One range is to be output from the listing below, exactly as written: the line with "For every named" to the line with "Kariéra (96, 2325)", both kept.

### EXERCISE MATERIALS
== Segment start ==

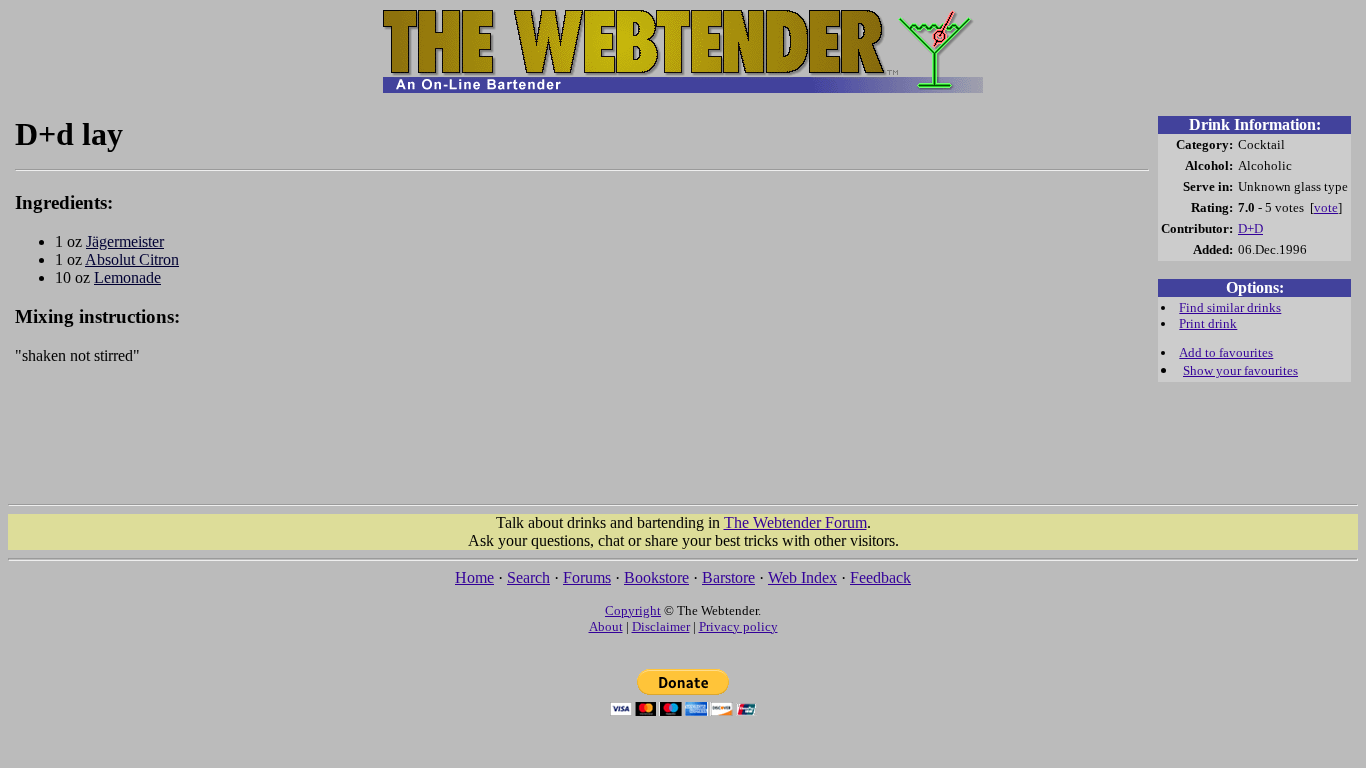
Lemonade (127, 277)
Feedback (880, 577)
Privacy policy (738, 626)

== Segment end ==
== Segment start ==

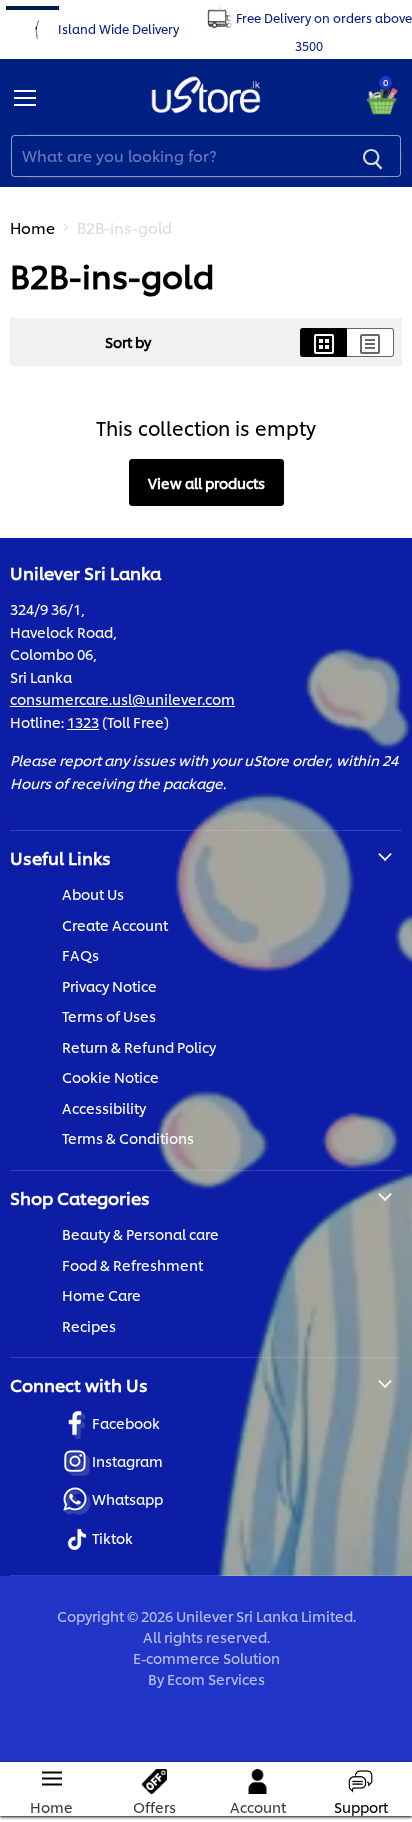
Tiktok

== Segment end ==
== Segment start ==

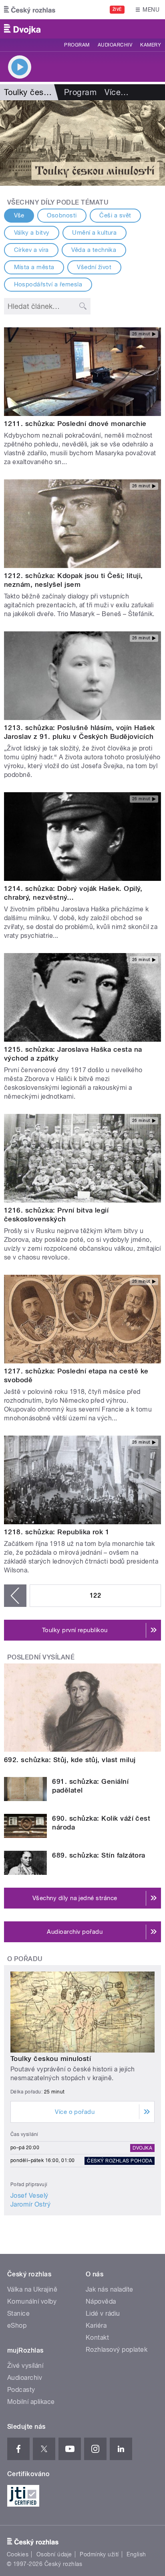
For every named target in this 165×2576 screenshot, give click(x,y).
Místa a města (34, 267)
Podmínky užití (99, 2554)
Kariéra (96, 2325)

== Segment end ==

### TASK OUTPUT
For every named target in this 165×2576 screenshot, give click(x,y).
Místa a města (34, 267)
Podmínky užití (99, 2554)
Kariéra (96, 2325)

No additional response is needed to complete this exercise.